◆ **CHALLENGE**
Can you lay out the material as a numbered list, starting with the line that contains "Task: Expand the CC/HPI card" and going on through the line that contains "click(x=693, y=296)", with both of those lines included and any blank lines left out?

** START OF EXTRACTED MATERIAL **

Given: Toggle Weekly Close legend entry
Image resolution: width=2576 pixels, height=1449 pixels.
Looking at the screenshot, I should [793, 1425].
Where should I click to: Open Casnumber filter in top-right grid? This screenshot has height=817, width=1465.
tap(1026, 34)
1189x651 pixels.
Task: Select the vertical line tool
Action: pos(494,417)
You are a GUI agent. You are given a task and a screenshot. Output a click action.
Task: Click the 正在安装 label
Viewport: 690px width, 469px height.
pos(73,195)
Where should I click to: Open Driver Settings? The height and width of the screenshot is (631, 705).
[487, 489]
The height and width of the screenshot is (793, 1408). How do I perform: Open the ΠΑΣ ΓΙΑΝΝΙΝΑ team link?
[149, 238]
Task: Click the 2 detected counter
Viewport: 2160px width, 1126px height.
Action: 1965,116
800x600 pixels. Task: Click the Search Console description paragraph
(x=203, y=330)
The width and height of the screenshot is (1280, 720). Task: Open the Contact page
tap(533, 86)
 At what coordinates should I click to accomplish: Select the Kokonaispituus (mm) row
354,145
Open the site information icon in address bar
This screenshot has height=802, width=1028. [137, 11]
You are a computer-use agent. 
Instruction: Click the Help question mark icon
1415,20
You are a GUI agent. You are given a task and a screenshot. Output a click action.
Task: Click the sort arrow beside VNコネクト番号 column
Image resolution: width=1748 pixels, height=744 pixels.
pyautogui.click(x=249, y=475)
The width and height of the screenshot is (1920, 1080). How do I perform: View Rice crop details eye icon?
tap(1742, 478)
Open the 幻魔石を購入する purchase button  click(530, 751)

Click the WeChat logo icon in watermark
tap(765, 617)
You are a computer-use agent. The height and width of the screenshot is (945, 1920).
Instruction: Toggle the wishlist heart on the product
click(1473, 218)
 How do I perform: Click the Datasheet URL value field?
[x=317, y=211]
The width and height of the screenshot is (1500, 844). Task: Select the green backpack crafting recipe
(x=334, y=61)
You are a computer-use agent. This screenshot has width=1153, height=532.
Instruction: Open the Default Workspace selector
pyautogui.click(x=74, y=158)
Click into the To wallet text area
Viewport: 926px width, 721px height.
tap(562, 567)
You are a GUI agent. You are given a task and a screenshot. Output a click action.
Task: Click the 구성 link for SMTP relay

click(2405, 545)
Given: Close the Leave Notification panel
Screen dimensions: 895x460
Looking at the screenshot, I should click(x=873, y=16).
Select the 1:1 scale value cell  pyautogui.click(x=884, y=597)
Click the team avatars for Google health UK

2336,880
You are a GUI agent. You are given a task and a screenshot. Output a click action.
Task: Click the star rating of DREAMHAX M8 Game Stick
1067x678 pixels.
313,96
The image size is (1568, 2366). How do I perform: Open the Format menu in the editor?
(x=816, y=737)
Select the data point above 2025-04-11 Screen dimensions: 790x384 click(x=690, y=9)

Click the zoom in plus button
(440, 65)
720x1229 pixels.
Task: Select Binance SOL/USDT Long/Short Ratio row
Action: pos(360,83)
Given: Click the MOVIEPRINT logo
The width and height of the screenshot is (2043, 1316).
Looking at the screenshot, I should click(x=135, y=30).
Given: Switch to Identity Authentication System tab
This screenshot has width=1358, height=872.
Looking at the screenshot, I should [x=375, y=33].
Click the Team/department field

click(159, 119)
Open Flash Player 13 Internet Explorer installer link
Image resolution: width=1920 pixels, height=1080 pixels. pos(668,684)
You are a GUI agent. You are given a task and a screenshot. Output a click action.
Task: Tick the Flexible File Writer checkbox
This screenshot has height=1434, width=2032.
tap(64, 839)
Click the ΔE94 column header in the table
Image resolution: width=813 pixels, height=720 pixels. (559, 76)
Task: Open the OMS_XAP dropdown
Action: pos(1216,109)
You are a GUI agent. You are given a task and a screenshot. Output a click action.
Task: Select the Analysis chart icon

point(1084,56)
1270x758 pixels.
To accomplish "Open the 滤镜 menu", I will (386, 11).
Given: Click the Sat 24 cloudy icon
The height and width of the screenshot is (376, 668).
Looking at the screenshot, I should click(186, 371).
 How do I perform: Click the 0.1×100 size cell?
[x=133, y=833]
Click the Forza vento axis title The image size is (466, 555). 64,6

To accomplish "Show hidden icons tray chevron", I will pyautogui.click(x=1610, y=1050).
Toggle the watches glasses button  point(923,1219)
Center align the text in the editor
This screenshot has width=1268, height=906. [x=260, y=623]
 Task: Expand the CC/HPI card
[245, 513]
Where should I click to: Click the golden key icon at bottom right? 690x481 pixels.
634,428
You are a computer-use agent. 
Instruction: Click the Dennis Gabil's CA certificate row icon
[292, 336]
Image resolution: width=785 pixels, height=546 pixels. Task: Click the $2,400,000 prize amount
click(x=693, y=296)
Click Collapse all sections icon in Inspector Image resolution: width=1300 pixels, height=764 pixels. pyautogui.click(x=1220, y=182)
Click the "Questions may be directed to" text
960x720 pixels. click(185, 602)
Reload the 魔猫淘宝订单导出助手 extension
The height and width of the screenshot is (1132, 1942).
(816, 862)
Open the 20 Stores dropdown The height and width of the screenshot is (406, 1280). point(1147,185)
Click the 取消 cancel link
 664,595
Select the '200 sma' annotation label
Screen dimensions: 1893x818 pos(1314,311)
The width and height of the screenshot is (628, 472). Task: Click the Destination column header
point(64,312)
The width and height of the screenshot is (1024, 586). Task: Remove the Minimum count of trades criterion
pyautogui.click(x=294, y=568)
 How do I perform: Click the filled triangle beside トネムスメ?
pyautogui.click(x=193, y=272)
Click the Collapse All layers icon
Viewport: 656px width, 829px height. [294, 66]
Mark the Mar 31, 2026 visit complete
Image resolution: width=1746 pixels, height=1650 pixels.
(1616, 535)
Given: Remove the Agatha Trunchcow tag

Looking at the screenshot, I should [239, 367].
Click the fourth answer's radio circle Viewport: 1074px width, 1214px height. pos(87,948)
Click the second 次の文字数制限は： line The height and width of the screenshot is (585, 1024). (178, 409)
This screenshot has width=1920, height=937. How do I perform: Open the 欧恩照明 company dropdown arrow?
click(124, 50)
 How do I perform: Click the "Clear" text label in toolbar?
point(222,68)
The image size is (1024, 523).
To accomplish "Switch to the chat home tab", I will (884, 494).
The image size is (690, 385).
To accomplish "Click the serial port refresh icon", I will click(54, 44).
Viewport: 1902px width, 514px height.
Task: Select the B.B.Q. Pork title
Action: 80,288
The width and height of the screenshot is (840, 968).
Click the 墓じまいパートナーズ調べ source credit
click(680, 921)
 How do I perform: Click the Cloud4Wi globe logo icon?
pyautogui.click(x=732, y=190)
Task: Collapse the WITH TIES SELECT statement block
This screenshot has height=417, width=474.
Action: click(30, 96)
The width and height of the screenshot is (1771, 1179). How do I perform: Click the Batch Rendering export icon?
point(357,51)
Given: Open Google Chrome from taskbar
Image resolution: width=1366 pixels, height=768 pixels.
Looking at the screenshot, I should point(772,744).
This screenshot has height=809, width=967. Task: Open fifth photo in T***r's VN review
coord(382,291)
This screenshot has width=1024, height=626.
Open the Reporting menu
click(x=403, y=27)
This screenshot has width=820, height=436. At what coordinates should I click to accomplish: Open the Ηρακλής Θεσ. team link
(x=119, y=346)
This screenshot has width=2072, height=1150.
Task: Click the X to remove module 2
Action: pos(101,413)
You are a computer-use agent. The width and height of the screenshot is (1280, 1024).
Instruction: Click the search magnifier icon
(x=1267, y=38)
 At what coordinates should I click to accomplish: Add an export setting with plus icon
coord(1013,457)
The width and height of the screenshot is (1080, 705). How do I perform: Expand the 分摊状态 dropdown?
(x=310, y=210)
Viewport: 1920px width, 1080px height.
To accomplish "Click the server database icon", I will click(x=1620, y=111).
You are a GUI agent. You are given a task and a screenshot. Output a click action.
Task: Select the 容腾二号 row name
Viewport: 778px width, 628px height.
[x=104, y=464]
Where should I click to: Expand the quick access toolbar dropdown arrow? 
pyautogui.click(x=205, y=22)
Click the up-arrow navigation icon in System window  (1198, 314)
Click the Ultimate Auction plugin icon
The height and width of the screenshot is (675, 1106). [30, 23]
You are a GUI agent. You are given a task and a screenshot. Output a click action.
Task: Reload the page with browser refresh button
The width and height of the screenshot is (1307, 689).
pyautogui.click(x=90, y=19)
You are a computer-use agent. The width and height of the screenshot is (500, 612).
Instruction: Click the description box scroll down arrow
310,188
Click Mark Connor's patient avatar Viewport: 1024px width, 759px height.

** END OF EXTRACTED MATERIAL **

◆ **THE COMPLETED TASK**
1.  Task: Expand the CC/HPI card
2. [245, 513]
3. Where should I click to: Click the golden key icon at bottom right? 690x481 pixels.
4. 634,428
5. You are a computer-use agent. 
6. Instruction: Click the Dennis Gabil's CA certificate row icon
7. [292, 336]
8. Image resolution: width=785 pixels, height=546 pixels. Task: Click the $2,400,000 prize amount
9. click(x=693, y=296)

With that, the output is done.